-- Opening Marker --

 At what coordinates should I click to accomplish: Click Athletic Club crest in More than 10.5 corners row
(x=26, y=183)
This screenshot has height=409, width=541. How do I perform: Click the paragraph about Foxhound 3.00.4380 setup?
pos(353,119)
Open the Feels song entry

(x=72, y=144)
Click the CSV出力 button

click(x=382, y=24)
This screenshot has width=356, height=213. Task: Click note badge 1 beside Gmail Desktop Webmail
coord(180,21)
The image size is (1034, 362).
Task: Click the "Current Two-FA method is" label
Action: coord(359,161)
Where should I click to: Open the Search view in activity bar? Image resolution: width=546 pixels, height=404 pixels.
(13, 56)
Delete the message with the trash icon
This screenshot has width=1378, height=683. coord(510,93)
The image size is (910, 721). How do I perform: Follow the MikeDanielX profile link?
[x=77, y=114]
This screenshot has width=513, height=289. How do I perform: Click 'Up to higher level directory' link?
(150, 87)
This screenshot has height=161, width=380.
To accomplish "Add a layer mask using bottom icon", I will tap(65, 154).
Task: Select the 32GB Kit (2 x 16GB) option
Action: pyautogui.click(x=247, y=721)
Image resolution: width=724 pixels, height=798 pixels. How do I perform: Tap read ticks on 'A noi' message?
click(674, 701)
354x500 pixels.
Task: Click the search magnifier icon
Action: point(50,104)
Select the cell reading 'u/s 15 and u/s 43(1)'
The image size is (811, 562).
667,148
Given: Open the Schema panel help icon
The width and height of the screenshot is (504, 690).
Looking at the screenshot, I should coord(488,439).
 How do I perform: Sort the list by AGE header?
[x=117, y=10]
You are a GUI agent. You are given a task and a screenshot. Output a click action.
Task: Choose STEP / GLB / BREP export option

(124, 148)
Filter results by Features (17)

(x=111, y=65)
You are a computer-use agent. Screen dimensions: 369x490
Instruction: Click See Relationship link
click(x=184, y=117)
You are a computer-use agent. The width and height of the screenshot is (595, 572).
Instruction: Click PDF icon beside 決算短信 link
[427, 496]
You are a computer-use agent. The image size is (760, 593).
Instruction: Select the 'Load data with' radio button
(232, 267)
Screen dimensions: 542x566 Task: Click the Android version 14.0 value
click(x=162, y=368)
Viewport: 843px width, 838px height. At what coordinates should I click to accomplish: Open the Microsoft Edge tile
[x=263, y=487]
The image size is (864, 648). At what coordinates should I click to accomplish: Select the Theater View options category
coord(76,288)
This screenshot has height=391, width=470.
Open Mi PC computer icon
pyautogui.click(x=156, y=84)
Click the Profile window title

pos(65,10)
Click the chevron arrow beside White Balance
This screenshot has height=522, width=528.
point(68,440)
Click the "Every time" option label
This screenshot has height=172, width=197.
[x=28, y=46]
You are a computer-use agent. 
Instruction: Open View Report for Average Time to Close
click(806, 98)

-- Closing Marker --

ASSIGNMENT: From the entries above, extract every line where the word "agent" appears.

COMPLETED EXERCISE:
You are a GUI agent. You are given a task and a screenshot. Output a click action.
You are a computer-use agent. Screen dimensions: 369x490
You are a computer-use agent. The width and height of the screenshot is (595, 572).
You are a computer-use agent. The image size is (760, 593).
You are a computer-use agent. 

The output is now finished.